Public Health Data
Computational modeling and simulations depend on empirical data for model parameterization and testing. The Vaccine Modeling Initiative is committed to advancing access and use of public health data for modeling and policy making. As part of the VMI, Project Tycho™ aims to change the paradigm of data sharing and use in public health in the US and globally. As separate effort, we are applying innovative incentive based network models to create computer representations of public health data reporting systems for a better understanding of bottlenecks and data quality. Project Tycho™ has four main focus areas of activity to accelerate the availability and use of public health data.
1. Acquisition of new data
We completed the digitization of all US weekly nationally notifiable disease surveillance reports published from 1888 to the present and aim to continuously include additional public health data from around the world.
2. Data infrastucture
We are conducting active research on new algorithms to digitize, standardize, integrate, and store public health data efficiently using combinations of automated processes and manual verification. Rigorous quality control systems will be essential to maintain the highest quality standards.
We are collaborating with international partners from a large variety of scientific disciplines to create innovative analytical approaches to add value to public health data.
Above right: History of US disease surveillance. Each concentric circle represents a decade, starting with 1888 in the center. The type of disease reports changed over time as indicated by different colors: red represents reports of death, and other colors represent case reports for a number of disease subcategories: black: 1, green: 2, blue: 3, and orange: >3.

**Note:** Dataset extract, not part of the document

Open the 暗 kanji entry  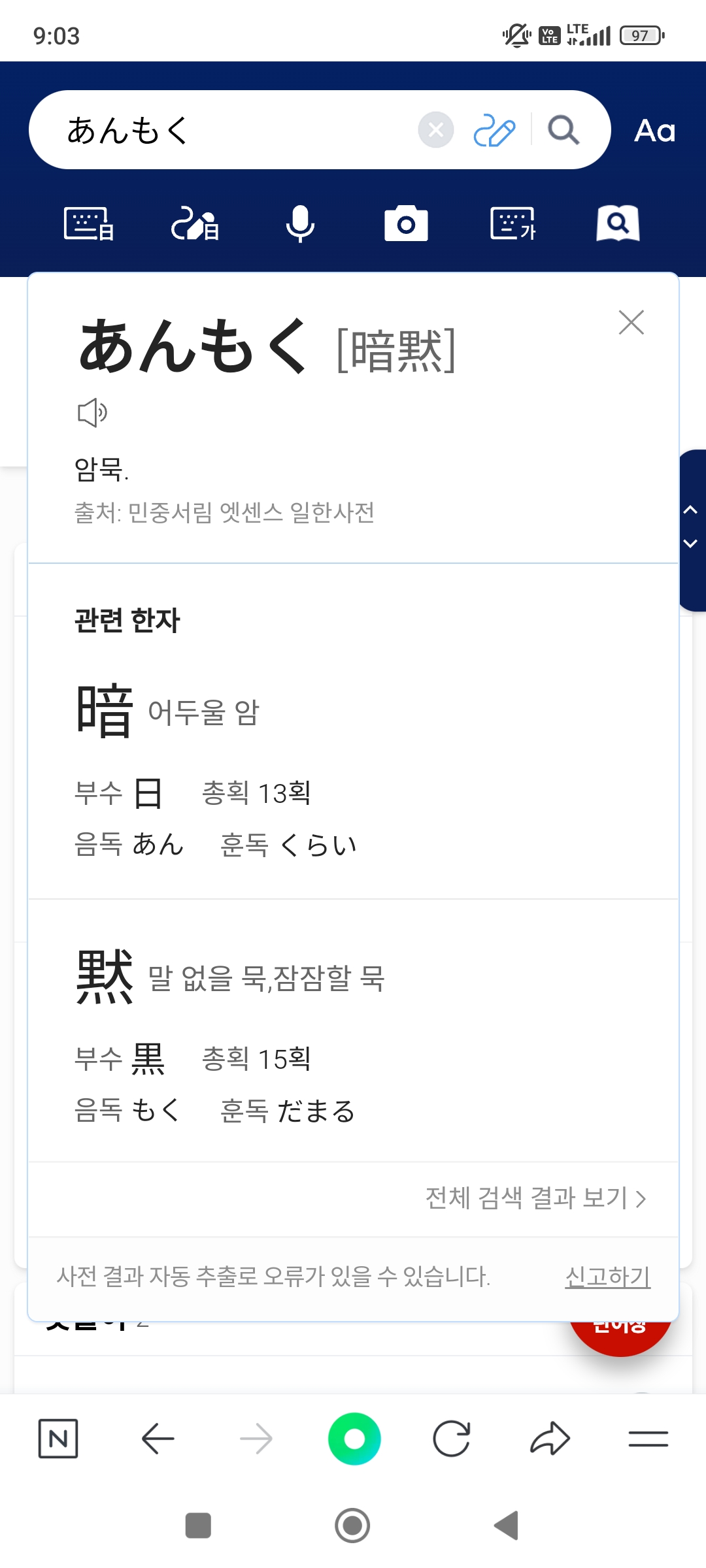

Many barriers have been identified that currently limit the availability of public health data for research and policy. Project Tycho™ is actively engaged in advocacy for better data availability. Recently, we conducted a literature review to compile all evidence on real and potential barriers to data sharing in public health (submitted).
Public health data reporting systems often experience challenges in timeliness and completeness of reporting. For example the Global Polio Eradication Initiative greatly depends on accurate detection and reporting of suspected polio cases. In a collaboration between the University of Pittsburgh and Carnegie Mellon University, we use incentive based network models to create a computer representation of data reporting systems in public health to identify bottlenecks and data quality constraints. With these models, we aim to develop tools for the assessment of reporting systems and to better understand incentives that enable accurate reporting and high data quality.